Les États-Unis ont pour priorité de traiter de façon humaine les migrants sans papiers dans le respect de la loi et de la Constitution, a indiqué la délégation, et ils privilégient autant que faire se peut les alternatives à la détention. Tout demandeur d'asile est référé à un fonctionnaire chargé des cas de demande d'asile. Les fonctionnaires de l'immigration bénéficient d'une formation spécifique en matière de droits des migrants. Ces derniers ont en outre accès à un conseil juridique. Quant aux mineurs non-accompagnés, ils ne sont pas retenus plus longtemps que la période nécessaire pour examiner leur cas.

S'agissant de l'adhésion des États-Unis au Protocole facultatif (prévoyant la mise en place d'un mécanisme de prévention de la torture), la délégation a souligné qu'un certain nombre d'obstacles pratiques et juridiques s'y opposaient.

Conclusion



Le chef de la délégation des États-Unis, M. HARPER, a déclaré que les deux derniers jours de débat avait confirmé que les États-Unis et le Comité partageaient les mêmes valeurs.

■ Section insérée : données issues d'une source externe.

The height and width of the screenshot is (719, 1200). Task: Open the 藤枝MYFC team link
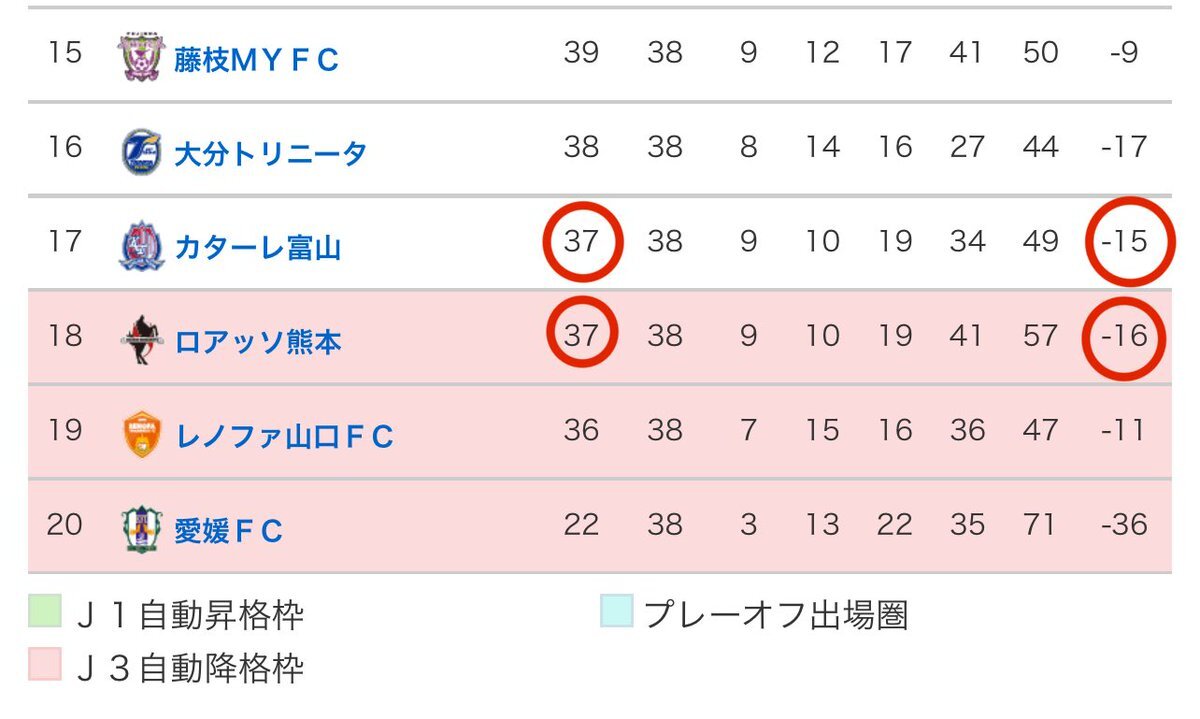(x=256, y=59)
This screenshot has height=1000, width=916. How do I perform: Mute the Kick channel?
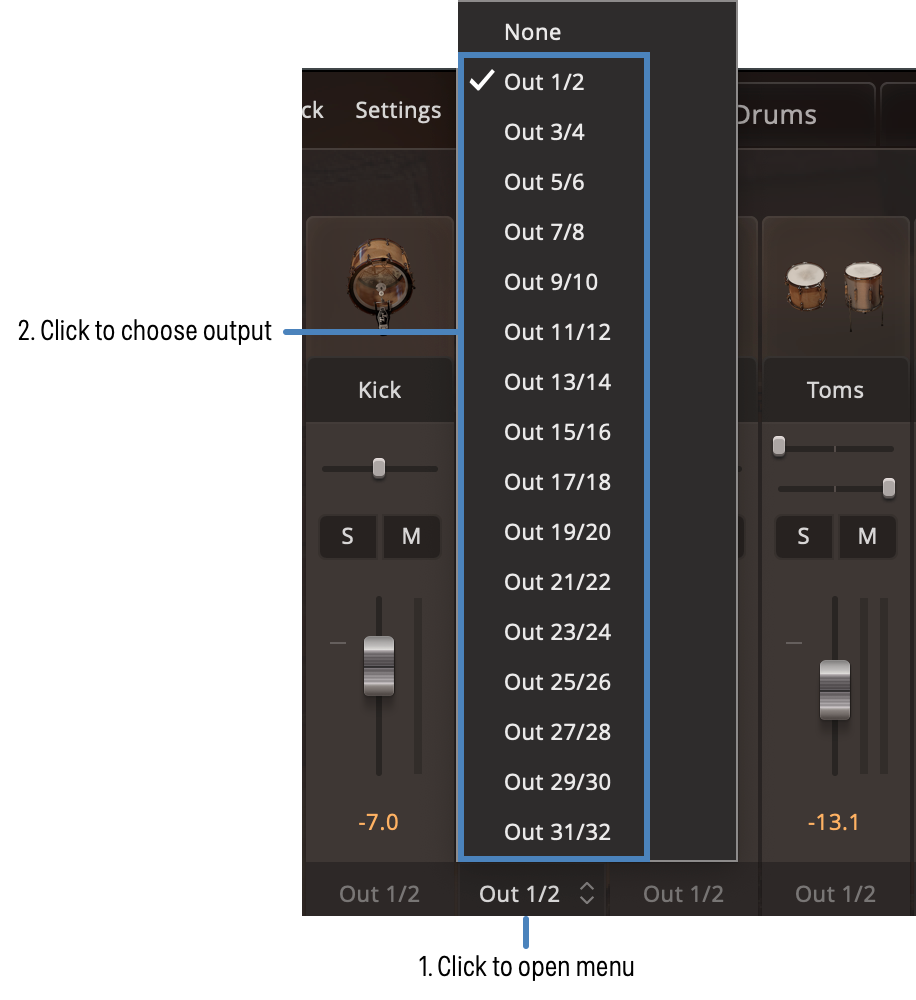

L'interdiction de la torture est absolue et ne souffre aucune restriction. Il a rendu hommage aux membres de la société civile présents dans la salle pour assister à l'examen de leur pays. Cet examen par les experts du Comité aura constitué un dialogue de grande valeur qui se poursuivra en particulier lors du prochain examen périodique des États-Unis par le Conseil des droits de l'homme.